Enter a party of silly rich entitled somebodies on a scavenger hunt. If one of them can bring back a “forgotten man” from the dump, they’ll score big and almost certainly win the competition. The astringent Cornelia (Gail Patrick) tries first, insensitively accosting an unshaven, shabbily dressed man called Godfrey (William Powell). She pushes hard, he pushes back and she ends up in a mound of ashes. End of round one.

Her sister, Irene (Carole Lombard) has a go, and is successful in winning Godfrey over, having used more carrot and less stick. She seems nice. So does he – and he’s remarkably well spoken for a vagrant.

In two shakes, Godfrey has become the family’s butler – “Do you butle?” Irene asks him. “We’re fresh out of butlers.”

Into the Bullock family home Godfrey goes, where screenwriters Morrie Ryskind and Eric Hatch have the most fun. What a family – the awful Cornelia, the dizzy Irene, their babbling endlessly superficial mother (Alice Brady, the best thing in it, though only by a nose), their bulldog father (Eugene Pallette) who looks like he’s got his head screwed on until it turns out he hasn’t. And their pet artist, Cornelia’s “protégé”, a freeloader called Carlo (Mischa Auer) who does little except stroke his own ego and eat the Bullock’s food.

Godfrey, it turns out, isn’t quite what he seems, but the family are entirely what they seem – entitled, dislocated from wider society, silly, self-deceiving and thoughtless, possibly even heartless. In the kitchen of the family home slaves Molly (Jean Dixon, more soaraway talent), two feet on the ground even though she loses her head to Godfrey, as does Irene.

Molly stands no chance, but she’s dealt with delicately.
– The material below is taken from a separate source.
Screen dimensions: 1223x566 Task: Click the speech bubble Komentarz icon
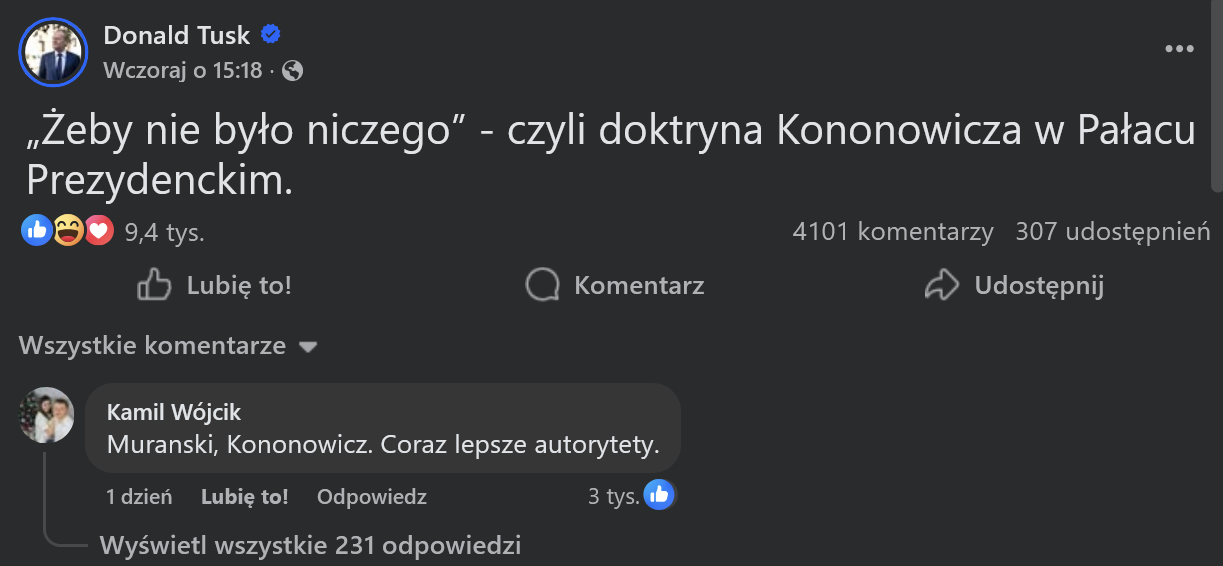[542, 286]
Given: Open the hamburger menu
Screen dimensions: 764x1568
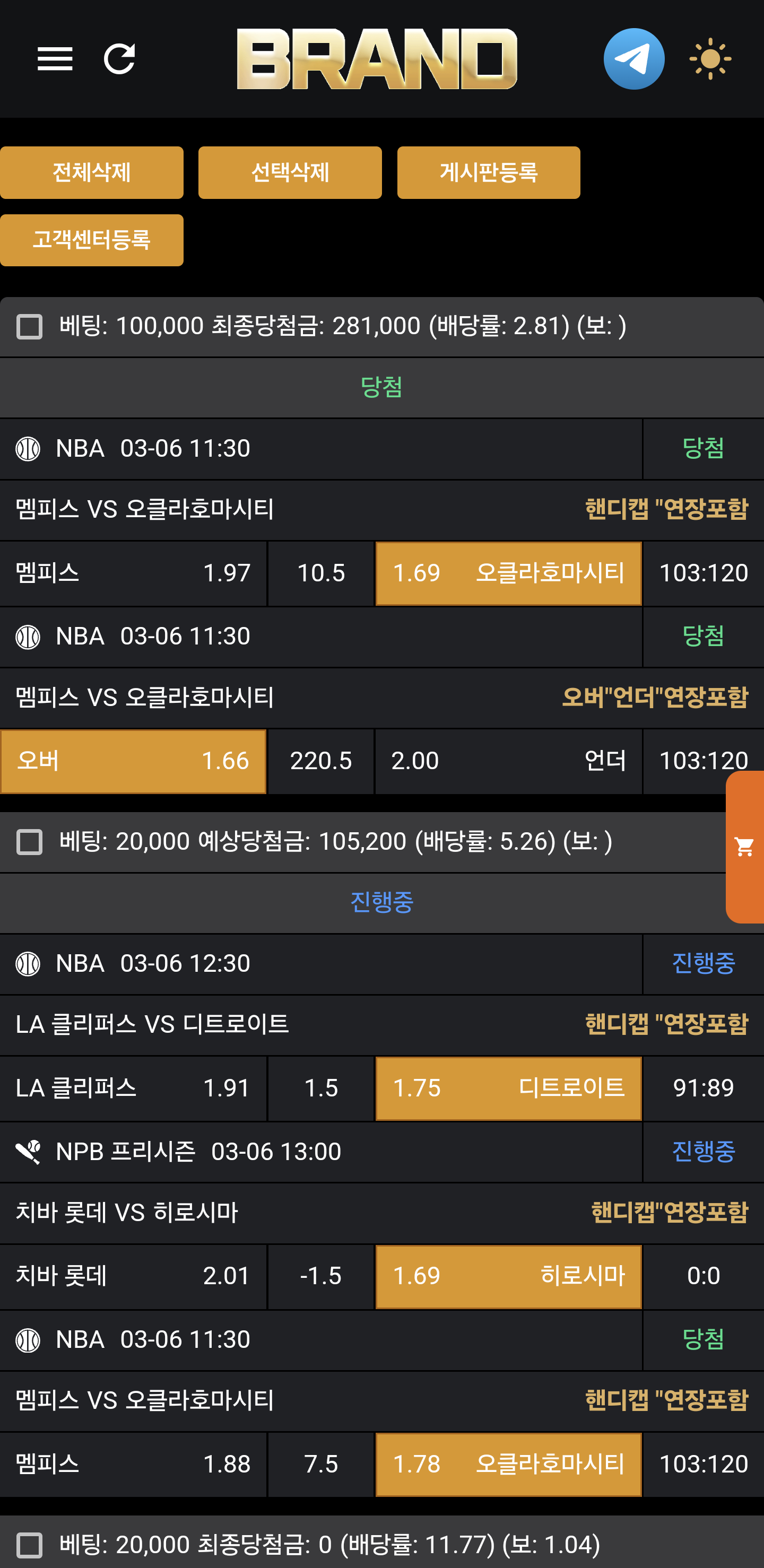Looking at the screenshot, I should click(55, 59).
The will they/won’t they here is entirely between Irene, who makes no attempt to hide the fact that she’s fallen in love with the butler, and Godfrey who, insisting on the “proprieties” and stays on a relentlessly professional footing with the woman who got him the gig. Cornelia, meanwhile, relentlessly mocks her sister for having fallen for someone of low social status.

Poster for the film My Man Godfrey
Poster for the film My Man Godfrey


The Admirable Crichton, the JM Barrie play (and several film adaptations) about the competent butler marooned on a desert island with his incompetetent employers uses a broadly similar situation as the “sit” part of its “sitcom” setup. The “com” comes from Ryskind and Hatch spinning and respinning the basic set-up, while this phalanx of comedy talent chirupping away like crickets (apart from Pallette, who’s more the wounded bull elephant).

The only other thing you really need to know about My Man Godfrey is that the production design and lighting are in Astaire and Rogers territory – not art deco but bright lights, lots of white walls and furniture. It shimmers. And thanks to director Gregory La Cava’s direction, it also glides.

This post’s main picture is from the scene near the end of the film when Godfrey and Irene wash and dry together – “I’ll wipe,” she says, loading “wipe” with so much emotion that the reason why Powell wanted Lombard becomes clear, if it hadn’t already. Lombard eventually grew to resent the fact that the public only wanted to see her in comedies. This film is Exhibit A in any attempt to demonstrate why they did.

Do yourself a favour if you’re going to watch it and get a decent version. The Criterion restoration is to 4K and as well as totally transforming its looks, the upgrade has done wonders with the sound. Dialogue like this needs to be heard. And avoid the colourised version – black and white both mean something in this film. Watch it as Gregory La Cava intended it to be watched.